Enter Into Joy

Sunday, February 20, 2011

Who Are You?”

Piece #13. In the pupil of an eye, an endless heaven. From 29 Pieces.

“What we are looking for is what is looking.” — St. Francis of Assisi 
I’m still processing last month’s “Who Are You” Masquerade Ball, produced by the Green Bandana Group to benefit the 29 Pieces project.  Over 400 artists and art supporters contributed their skills, time, and resources to celebrate and further the 29 Pieces mission.
There were beaucoups creative masks & costumes, and three of the best bands in Dallas – Ishi spreading Love like Dandelion seeds, the psychedelic swagger of Hello Lover, and the midnight groove of The Gritz.

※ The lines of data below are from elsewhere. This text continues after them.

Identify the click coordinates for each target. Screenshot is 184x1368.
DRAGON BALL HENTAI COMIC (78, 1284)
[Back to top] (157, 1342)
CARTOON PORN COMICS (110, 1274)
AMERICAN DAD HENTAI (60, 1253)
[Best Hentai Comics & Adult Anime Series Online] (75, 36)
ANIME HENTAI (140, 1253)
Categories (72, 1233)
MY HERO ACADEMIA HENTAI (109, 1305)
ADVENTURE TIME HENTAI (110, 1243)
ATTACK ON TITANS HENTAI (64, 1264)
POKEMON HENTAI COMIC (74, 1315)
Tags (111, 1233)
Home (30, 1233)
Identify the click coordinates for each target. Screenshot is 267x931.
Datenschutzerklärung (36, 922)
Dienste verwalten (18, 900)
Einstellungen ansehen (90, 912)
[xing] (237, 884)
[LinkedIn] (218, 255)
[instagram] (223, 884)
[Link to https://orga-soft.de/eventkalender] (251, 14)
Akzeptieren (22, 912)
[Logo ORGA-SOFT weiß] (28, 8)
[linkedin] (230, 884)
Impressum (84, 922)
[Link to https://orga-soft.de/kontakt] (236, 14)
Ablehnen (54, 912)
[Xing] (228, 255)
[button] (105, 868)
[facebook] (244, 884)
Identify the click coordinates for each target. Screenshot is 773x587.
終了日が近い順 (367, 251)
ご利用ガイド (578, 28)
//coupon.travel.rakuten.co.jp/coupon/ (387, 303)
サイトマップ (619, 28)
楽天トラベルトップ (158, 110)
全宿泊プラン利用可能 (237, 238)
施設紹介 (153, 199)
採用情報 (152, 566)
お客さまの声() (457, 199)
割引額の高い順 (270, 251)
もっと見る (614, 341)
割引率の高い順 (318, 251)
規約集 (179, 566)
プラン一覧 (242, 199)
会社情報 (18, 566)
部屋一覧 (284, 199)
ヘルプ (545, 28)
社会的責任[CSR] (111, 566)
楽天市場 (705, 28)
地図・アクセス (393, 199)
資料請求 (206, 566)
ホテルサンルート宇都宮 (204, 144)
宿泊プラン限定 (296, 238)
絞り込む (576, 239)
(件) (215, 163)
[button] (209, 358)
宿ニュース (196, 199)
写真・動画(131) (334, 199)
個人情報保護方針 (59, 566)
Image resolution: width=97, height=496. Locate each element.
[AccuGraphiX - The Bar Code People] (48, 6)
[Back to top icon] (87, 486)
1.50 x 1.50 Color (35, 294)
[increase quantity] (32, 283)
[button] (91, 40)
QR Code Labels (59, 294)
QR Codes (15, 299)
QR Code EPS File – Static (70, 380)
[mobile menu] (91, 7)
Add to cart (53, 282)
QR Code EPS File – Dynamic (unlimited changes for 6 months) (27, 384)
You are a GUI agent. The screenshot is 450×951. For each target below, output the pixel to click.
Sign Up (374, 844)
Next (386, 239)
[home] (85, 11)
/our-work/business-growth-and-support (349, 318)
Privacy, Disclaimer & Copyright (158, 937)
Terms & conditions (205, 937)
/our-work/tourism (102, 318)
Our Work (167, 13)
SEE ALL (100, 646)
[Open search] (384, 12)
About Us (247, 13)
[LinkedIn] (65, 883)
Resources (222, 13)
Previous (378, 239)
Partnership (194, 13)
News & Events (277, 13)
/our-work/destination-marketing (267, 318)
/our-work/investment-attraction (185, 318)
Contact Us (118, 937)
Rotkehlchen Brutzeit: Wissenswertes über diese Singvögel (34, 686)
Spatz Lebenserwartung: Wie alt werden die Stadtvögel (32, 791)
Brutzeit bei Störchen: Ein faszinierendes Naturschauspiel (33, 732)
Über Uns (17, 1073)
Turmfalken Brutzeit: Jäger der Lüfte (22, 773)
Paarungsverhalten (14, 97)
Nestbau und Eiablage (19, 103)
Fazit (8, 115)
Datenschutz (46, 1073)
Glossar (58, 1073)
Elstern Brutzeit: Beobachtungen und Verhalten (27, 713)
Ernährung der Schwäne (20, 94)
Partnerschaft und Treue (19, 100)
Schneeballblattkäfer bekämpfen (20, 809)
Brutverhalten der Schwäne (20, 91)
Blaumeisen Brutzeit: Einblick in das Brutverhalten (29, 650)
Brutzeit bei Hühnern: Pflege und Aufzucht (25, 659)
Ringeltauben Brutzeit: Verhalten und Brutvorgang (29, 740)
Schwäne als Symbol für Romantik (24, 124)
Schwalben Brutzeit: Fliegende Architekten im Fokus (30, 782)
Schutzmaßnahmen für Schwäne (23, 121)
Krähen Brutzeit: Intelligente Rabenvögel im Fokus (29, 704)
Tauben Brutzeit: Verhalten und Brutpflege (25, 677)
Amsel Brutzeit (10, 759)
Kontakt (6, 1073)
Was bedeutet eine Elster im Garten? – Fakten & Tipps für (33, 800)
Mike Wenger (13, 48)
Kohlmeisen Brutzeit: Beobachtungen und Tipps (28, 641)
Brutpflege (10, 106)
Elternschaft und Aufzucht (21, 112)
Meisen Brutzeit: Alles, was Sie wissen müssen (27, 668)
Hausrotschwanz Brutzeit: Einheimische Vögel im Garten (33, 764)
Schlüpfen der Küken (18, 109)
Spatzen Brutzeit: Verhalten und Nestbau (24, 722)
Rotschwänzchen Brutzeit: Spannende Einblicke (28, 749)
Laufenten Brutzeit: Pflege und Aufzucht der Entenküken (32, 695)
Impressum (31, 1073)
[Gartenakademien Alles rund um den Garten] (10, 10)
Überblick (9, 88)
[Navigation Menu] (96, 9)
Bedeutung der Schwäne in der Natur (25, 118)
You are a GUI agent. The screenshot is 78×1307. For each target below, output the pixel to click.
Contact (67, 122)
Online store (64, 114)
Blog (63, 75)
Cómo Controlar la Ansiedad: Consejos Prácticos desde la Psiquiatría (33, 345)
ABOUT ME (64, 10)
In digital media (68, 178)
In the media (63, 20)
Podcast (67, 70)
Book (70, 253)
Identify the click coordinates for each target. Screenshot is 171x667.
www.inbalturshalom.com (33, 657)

There was poet Will Richey bringing the Agape rain down on us, magical food by chef Richard Pratt, and an open bar (thank you Dewars, Dripping Springs, and Bacardi). There was the brain-and-body stretching Muscle Memory dance troupe, bright sound-spins from DJ B3, cool visual art displays & videos, the unique sound and shadow-puppets of Able Youth, Texas Fencing Institute sword-fights (!), and much more, all in a perfect and huge space provided by Life in Deep Ellum (see photos and interviews on the Art Star blog).
The raw power of collaborating artists in Dallas just blows my mind. They just keep making art and sharing it with each other and anyone who cares to notice, and they don’t wait for an invitation to the museum to put it out there.  
What an exciting time to live in! Art as a force of its own is a relatively recent concept. People have been making art for a million years or more, but just 200 years ago, it referred to a particular skill, and now phrases like “the art of war” sound terribly anachronistic, don’t they? Now Art has a capital A, and it is a creative force that’s moving culture forward right along with technology.   
Speaking of technology, there’s a great book I’m reading now - “What Technology Wants”, by Kevin Kelly. The idea is that technology has evolved now to become a little bit independent.  For example, the electric grid and the internet, are programmed to overcome obstacles on their own.  The products of technology, which are also the products of humankind, are getting lighter and lighter. It reminds me of the Vivekenanda quote in my first post here: “If you carry evolution to its logical conclusion, there must come a time when that power that was in the amoeba, and which evolved as man, will have conquered all the obstructions that nature can bring before it, and will thus escape from all its environments.”
Communication and software - ideas - are becoming more important than steel and fabrics. And who better to fashion the ideas that have value than artists?